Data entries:
= = = = =

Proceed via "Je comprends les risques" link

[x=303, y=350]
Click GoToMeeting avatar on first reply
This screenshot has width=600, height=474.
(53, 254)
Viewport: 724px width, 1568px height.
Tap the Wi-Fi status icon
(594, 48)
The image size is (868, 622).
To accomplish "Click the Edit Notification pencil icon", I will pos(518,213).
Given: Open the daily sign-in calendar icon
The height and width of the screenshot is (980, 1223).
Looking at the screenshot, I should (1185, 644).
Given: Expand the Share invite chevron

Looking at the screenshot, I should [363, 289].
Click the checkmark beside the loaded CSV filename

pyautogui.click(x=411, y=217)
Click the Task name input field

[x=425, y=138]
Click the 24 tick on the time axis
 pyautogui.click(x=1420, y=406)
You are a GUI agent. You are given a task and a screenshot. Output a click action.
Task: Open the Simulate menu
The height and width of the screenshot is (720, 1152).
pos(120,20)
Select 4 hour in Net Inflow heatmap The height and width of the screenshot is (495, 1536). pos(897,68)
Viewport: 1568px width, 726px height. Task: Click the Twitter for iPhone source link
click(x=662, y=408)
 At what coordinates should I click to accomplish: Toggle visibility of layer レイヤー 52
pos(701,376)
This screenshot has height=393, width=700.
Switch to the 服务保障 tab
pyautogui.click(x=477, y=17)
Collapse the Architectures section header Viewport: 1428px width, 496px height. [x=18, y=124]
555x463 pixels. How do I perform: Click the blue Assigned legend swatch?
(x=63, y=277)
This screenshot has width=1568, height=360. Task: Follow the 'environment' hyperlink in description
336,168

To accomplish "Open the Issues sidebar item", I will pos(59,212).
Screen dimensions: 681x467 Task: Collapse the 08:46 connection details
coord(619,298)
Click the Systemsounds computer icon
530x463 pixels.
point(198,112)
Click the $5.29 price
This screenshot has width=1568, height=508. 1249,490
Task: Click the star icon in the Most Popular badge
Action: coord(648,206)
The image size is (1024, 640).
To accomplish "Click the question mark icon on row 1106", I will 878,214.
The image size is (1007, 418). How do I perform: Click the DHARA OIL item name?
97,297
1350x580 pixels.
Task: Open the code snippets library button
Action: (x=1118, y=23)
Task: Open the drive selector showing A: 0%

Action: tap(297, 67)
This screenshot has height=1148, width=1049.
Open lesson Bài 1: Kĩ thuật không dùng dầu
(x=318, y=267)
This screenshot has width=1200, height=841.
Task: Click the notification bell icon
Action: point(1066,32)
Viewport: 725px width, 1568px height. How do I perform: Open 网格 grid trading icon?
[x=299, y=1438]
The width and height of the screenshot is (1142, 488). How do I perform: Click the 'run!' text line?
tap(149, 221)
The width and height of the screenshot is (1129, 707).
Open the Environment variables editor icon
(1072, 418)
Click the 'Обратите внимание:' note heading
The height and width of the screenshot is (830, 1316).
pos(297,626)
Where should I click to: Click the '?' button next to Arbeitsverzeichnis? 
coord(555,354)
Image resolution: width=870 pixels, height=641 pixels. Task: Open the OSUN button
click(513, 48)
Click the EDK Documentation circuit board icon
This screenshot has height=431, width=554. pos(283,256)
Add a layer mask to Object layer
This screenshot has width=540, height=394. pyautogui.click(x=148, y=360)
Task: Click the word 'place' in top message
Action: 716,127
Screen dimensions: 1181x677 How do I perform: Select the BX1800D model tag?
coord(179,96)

= = = = =

WHAT TO PRODUCE |
The answer is to be the lines from the one holding "Add a layer mask to Object layer" through the end of the data above, transcribed character for character, both ends included.

OUTPUT |
Add a layer mask to Object layer
This screenshot has width=540, height=394. pyautogui.click(x=148, y=360)
Task: Click the word 'place' in top message
Action: 716,127
Screen dimensions: 1181x677 How do I perform: Select the BX1800D model tag?
coord(179,96)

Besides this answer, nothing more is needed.